Wiederverwendung und Kreativität. Ästhetische Praktiken der Vormoderne. (Jahrestagung SFB 1391 Andere Ästhetik)
Wiederverwendung und Kreativität stehen im Zentrum aktueller gesellschaftlicher Auseinandersetzungen, wenn z.B. über die Nutzung menschengemachter Bilder und Texte für das Training generativer KI oder über die Legitimität kultureller Aneignung diskutiert wird.
Die Spannung von Wiederverwendung und Kreativität wurzelt in der ästhetischen Produktion der Vormoderne, in der Praktiken der Wiederverwendung ubiquitär sind. Dabei hat sich die Forschung unter dem Eindruck autonomieästhetischer Wertungen und Kriterien starker Autorschaft (wie Neuheit vs. Tradition oder Genie vs. Imitation) lange schwer damit getan, sie angemessen zu deuten. Oft wurden (und werden) Wiederverwendungen als ‚bloße Nachahmungen‘ abqualifiziert.
Indes hat die archäologische, kunsthistorische, literatur- und musikwissenschaftliche Forschung zur vormodernen Ästhetik gezeigt, dass künstlerische Praktiken wie Adaptation, (Re-)Inventio, Kombinatorik, Re-Framing, Retextualisierung, Übersetzen oder Wiedererzählen von signifikanter Kreativität geprägt sein können.

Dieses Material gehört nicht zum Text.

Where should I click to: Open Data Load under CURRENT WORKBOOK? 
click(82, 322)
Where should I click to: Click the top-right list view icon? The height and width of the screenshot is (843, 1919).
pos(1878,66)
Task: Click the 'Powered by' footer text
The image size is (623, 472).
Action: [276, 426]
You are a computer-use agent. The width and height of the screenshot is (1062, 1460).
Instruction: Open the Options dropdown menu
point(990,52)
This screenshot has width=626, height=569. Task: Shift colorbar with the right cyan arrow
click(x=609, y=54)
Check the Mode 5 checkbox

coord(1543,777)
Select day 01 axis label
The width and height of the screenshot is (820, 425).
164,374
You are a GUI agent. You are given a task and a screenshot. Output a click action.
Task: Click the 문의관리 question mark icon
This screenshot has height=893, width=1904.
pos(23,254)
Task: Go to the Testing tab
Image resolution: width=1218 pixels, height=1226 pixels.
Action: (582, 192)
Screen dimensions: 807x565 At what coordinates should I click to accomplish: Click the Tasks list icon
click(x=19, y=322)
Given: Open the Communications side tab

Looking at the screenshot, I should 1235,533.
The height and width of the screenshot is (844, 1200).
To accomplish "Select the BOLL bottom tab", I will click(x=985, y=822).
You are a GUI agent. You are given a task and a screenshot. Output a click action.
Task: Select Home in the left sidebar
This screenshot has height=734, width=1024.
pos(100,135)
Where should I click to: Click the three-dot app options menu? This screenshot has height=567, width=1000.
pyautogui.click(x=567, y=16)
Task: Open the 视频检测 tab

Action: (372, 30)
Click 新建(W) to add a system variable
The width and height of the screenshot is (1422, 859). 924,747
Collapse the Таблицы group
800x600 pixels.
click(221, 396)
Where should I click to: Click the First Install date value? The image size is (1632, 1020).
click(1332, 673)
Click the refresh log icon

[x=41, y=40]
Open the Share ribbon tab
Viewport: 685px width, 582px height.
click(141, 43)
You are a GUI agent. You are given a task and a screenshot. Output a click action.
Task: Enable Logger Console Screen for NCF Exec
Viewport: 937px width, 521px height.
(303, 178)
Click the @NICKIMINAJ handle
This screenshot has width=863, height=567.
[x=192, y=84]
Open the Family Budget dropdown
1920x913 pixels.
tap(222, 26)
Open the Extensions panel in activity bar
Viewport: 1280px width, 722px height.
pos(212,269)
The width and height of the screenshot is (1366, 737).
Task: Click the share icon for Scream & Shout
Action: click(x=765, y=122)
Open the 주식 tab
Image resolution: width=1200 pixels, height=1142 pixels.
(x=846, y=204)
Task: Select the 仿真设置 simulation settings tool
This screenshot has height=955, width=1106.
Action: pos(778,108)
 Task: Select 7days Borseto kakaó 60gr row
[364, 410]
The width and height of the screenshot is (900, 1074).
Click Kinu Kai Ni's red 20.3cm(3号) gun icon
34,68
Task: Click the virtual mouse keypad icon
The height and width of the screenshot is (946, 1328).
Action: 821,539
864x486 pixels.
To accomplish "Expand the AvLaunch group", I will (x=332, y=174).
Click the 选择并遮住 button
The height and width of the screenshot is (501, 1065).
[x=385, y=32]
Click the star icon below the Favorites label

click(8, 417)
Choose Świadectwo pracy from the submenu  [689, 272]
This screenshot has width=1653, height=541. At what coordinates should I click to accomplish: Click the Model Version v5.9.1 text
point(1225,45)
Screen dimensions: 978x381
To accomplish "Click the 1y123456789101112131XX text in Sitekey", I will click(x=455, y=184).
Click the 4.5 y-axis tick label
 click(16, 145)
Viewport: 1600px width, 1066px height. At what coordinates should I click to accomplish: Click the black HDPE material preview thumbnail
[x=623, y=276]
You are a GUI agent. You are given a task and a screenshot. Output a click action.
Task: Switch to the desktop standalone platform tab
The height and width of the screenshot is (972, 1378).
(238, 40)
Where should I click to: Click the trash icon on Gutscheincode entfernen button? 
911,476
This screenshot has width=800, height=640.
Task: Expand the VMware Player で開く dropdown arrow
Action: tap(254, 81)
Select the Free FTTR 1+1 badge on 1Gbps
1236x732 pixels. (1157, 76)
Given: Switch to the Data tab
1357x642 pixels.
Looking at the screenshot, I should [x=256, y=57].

Diesen entscheidenden Perspektivwechsel möchten wir mit der Tagung konzeptionell fundieren und zum Ausgangspunkt für eine interdisziplinäre Reflexion des kreativen Potentials von Wiederverwendung machen: Die ‚andere‘ Ästhetik der Vormoderne gewinnt ihre Kreativität nicht gegen, sondern aus der Wiederverwendung.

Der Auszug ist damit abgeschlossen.